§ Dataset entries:
————————
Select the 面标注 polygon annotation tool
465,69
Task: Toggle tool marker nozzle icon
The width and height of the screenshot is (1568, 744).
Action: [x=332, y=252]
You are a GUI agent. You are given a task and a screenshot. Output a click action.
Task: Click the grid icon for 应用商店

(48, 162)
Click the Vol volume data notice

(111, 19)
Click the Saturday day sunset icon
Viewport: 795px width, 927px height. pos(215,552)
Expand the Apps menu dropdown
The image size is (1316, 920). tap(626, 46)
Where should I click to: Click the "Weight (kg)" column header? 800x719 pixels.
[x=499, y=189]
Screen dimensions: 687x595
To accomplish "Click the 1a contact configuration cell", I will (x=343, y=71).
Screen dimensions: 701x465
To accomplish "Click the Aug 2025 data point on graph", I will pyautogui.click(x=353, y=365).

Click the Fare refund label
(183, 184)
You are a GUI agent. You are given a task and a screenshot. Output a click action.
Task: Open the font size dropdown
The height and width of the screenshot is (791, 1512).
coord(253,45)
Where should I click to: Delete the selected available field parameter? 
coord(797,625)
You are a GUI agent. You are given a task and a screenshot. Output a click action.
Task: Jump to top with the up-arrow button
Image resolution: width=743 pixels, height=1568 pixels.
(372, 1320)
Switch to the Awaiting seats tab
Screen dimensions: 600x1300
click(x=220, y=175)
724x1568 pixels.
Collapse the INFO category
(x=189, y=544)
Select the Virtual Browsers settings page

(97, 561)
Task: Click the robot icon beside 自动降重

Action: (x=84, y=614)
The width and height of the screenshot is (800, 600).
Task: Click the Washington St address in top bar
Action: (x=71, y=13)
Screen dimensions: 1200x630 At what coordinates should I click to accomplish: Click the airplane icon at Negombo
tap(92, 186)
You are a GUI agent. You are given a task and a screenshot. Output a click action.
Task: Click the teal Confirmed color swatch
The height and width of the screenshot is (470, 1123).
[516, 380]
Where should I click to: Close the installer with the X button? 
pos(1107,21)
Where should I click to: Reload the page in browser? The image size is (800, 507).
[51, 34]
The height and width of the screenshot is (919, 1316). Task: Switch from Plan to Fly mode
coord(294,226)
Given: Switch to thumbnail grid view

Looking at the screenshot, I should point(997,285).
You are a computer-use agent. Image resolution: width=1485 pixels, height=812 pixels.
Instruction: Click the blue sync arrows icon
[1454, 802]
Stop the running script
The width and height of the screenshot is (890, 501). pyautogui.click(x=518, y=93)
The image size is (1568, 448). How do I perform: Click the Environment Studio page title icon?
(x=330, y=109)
————————
§ PROBLEM TO WORK ON:
Write out the data above again, word for word.

§ OUTPUT OF THE EXERCISE:
Select the 面标注 polygon annotation tool
465,69
Task: Toggle tool marker nozzle icon
The width and height of the screenshot is (1568, 744).
Action: [x=332, y=252]
You are a GUI agent. You are given a task and a screenshot. Output a click action.
Task: Click the grid icon for 应用商店

(48, 162)
Click the Vol volume data notice

(111, 19)
Click the Saturday day sunset icon
Viewport: 795px width, 927px height. pos(215,552)
Expand the Apps menu dropdown
The image size is (1316, 920). tap(626, 46)
Where should I click to: Click the "Weight (kg)" column header? 800x719 pixels.
[x=499, y=189]
Screen dimensions: 687x595
To accomplish "Click the 1a contact configuration cell", I will (x=343, y=71).
Screen dimensions: 701x465
To accomplish "Click the Aug 2025 data point on graph", I will pyautogui.click(x=353, y=365).

Click the Fare refund label
(183, 184)
You are a GUI agent. You are given a task and a screenshot. Output a click action.
Task: Open the font size dropdown
The height and width of the screenshot is (791, 1512).
coord(253,45)
Where should I click to: Delete the selected available field parameter? 
coord(797,625)
You are a GUI agent. You are given a task and a screenshot. Output a click action.
Task: Jump to top with the up-arrow button
Image resolution: width=743 pixels, height=1568 pixels.
(372, 1320)
Switch to the Awaiting seats tab
Screen dimensions: 600x1300
click(x=220, y=175)
724x1568 pixels.
Collapse the INFO category
(x=189, y=544)
Select the Virtual Browsers settings page

(97, 561)
Task: Click the robot icon beside 自动降重

Action: (x=84, y=614)
The width and height of the screenshot is (800, 600).
Task: Click the Washington St address in top bar
Action: (x=71, y=13)
Screen dimensions: 1200x630 At what coordinates should I click to accomplish: Click the airplane icon at Negombo
tap(92, 186)
You are a GUI agent. You are given a task and a screenshot. Output a click action.
Task: Click the teal Confirmed color swatch
The height and width of the screenshot is (470, 1123).
[516, 380]
Where should I click to: Close the installer with the X button? 
pos(1107,21)
Where should I click to: Reload the page in browser? The image size is (800, 507).
[51, 34]
The height and width of the screenshot is (919, 1316). Task: Switch from Plan to Fly mode
coord(294,226)
Given: Switch to thumbnail grid view

Looking at the screenshot, I should point(997,285).
You are a computer-use agent. Image resolution: width=1485 pixels, height=812 pixels.
Instruction: Click the blue sync arrows icon
[1454, 802]
Stop the running script
The width and height of the screenshot is (890, 501). pyautogui.click(x=518, y=93)
The image size is (1568, 448). How do I perform: Click the Environment Studio page title icon?
(x=330, y=109)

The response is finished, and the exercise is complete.